One embodiment of the present invention is the valve 60 depicted in FIG. 2. The valve 60 is mounted to a fuel nozzle 10, which is substantially similar to the nozzle 10 in FIG. 1, to control the flow of fuel vapor through the vapor recovery path 30. While this embodiment is mounted to the nozzle 10, the valve 60 could be located elsewhere in the fuel delivery system, anywhere along the vapor recovery path 30. The valve body 61 has a fluid passage 64 extending between the inlet 62 and the outlet 63, which defines a portion of the vapor recovery path 30. The valve 60 includes a movable valve member 66 having an opened position and a closed position. In the opened position, fluid communication exists between the inlet 62 and the outlet 63, such that fuel vapor can flow through the vapor recovery path 30. In the closed position, as shown in FIG. 2, the valve member 66 blocks the fluid passage 64 such that fuel vapor is substantially prevented from flowing through the vapor recovery path 30. To encourage a vapor-tight interface, a seal 67 is interposed between the seat 65 and the valve member 66. The valve 60 also includes a biasing mechanism 69 that urges the valve member 66 to its closed position. Here, the biasing mechanism 69 is a spring, however, many other mechanisms such as gravity or a vacuum could also be used to urge the valve 60 to its closed position. The valve 60 is enclosed by an intermediate plate 71 and a valve cap 70, which can be attached to the body 61 using a variety of means, including screws, snap-fits, welds, etc. The diaphragms 72, 73 act as seals between the three components 61, 70, and 71.

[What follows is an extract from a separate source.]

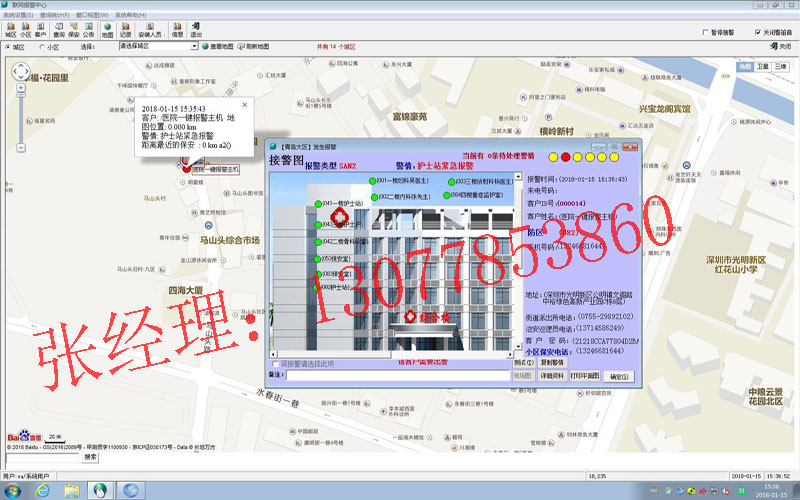Click the 退出 exit toolbar icon

point(194,30)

The valve 60 has a first activation mechanism for moving the valve member 66 to its opened position when fuel is being dispensed by the fuel delivery system. In this embodiment, the valve member 66 moves in response to the flow of fuel through the fuel delivery path 20. The valve body 61 and the intermediate plate 71 define a fuel passage 74 between an inlet 74a, which is connected to the fuel delivery path 20 through the bleed line 23, and an outlet 74b, which is connected to an expansion chamber 75. When pressurized fuel is introduced to the fuel delivery path 20, preferably due to the opening of the fuel delivery valve 25, the fuel will flow into the fuel passage 74 and pressurize the expansion chamber 75. Once pressurized, the diaphragm 73, which is preferably formed from an elastomeric material, expands and imparts a load on a valve stem 68, which is connected to the valve member 66. When the load from the diaphragm 73 exceeds the load from the biasing mechanism 69, the valve member 66 will move relative to the body 61 and away from the seat 65, thereby opening the valve 60. In the opened position, fuel vapor can readily flow through the vapor recovery path 30. As the fuel pressure in the fuel delivery path 20 decreases, which preferably occurs when the fuel delivery valve 25 is closed, the pressure in the chamber 75 drops, causing a drop in the load imparted by the diaphragm 73. When the load from the diaphragm 73 becomes less than the load from the biasing mechanism 69, the valve member 66 returns to its closed position. In the closed position, fuel vapor is substantially prevented from flowing through the vapor recovery path 30.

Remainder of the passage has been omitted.